Instruction: Show each line of the data below that contains the word "screenshot". Case counts.

Provided entries:
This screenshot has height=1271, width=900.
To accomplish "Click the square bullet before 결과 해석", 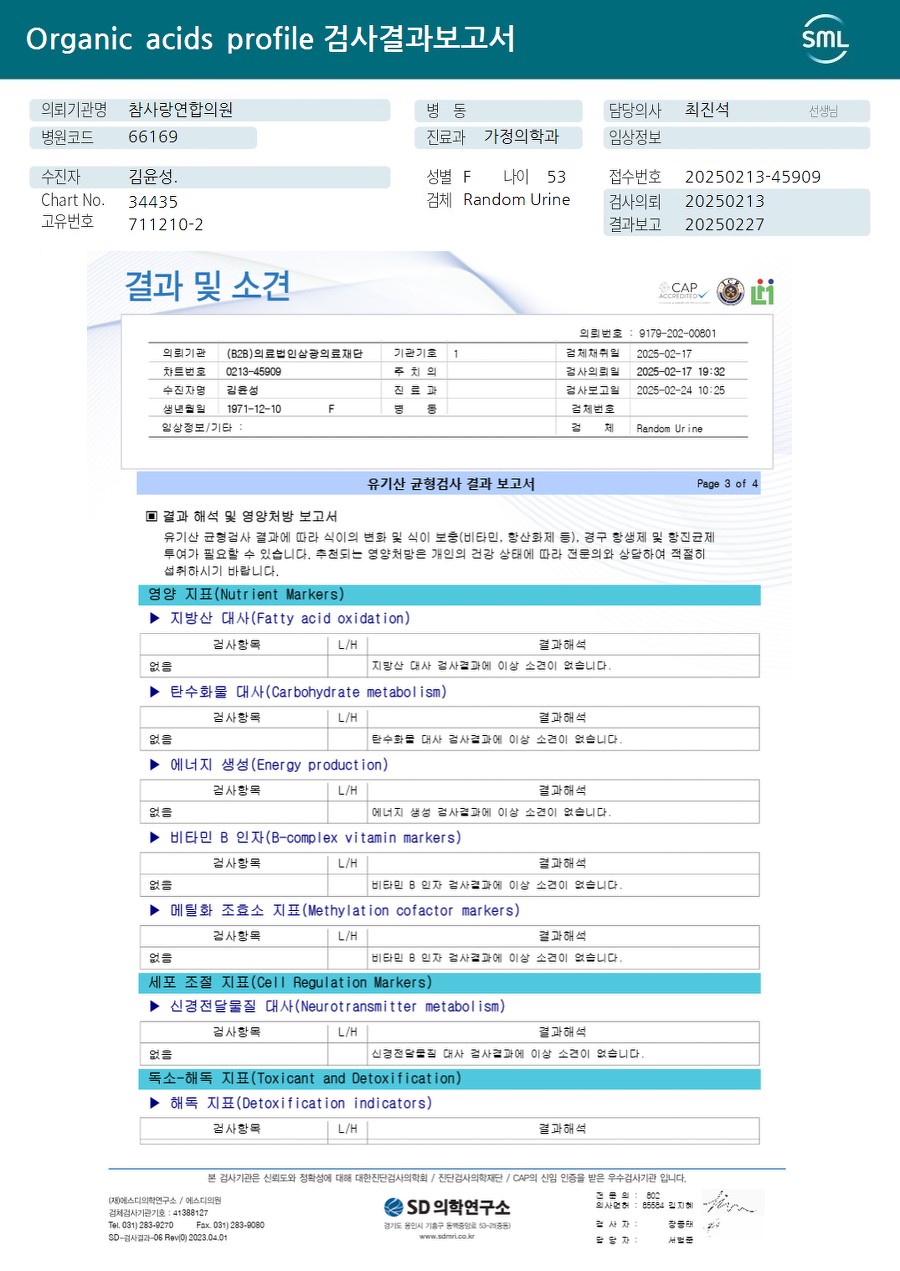I will (152, 517).
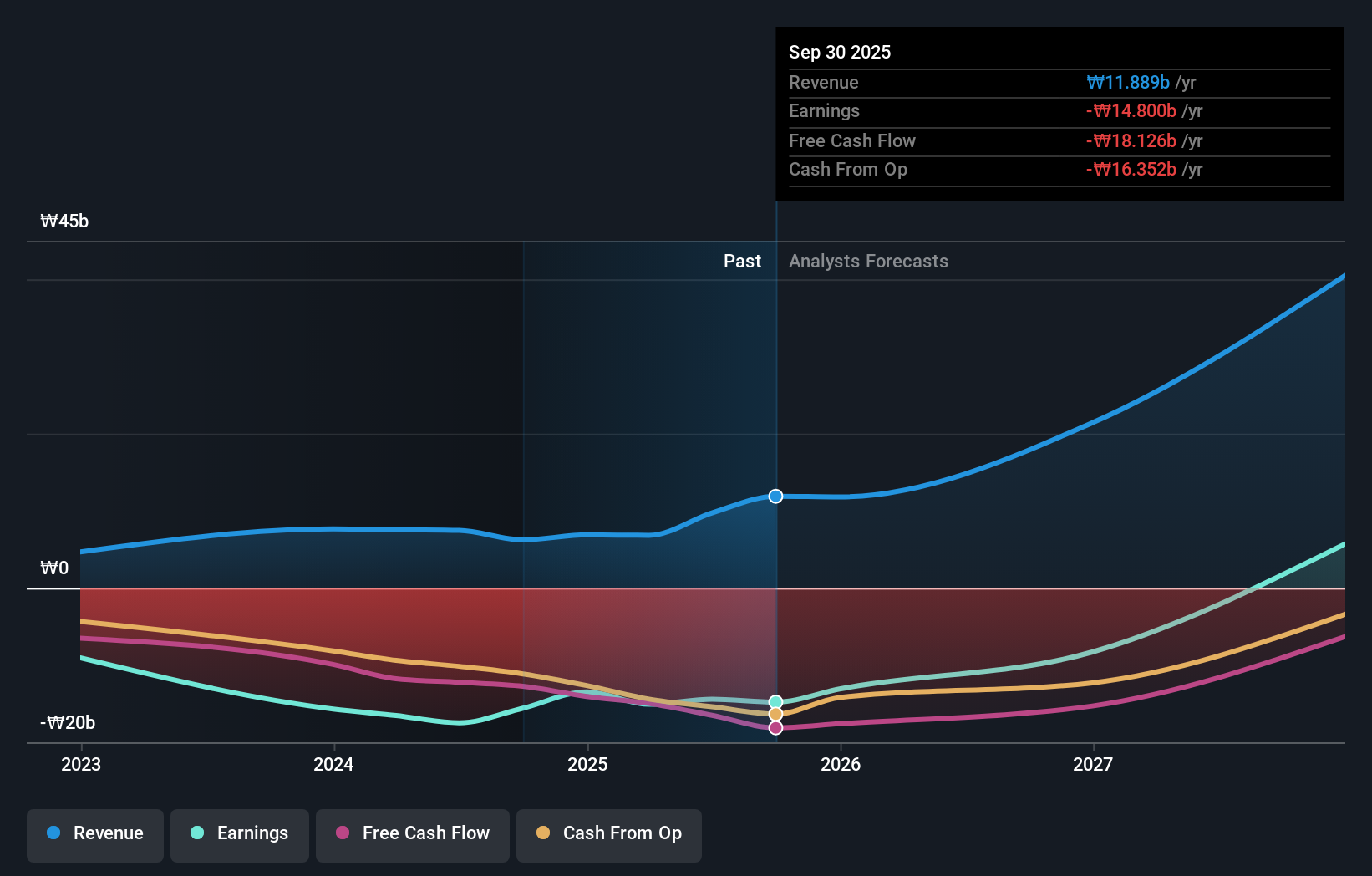Screen dimensions: 1372x876
Task: Select the blue Revenue data point marker
Action: click(x=775, y=496)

Response:
This screenshot has height=1271, width=900.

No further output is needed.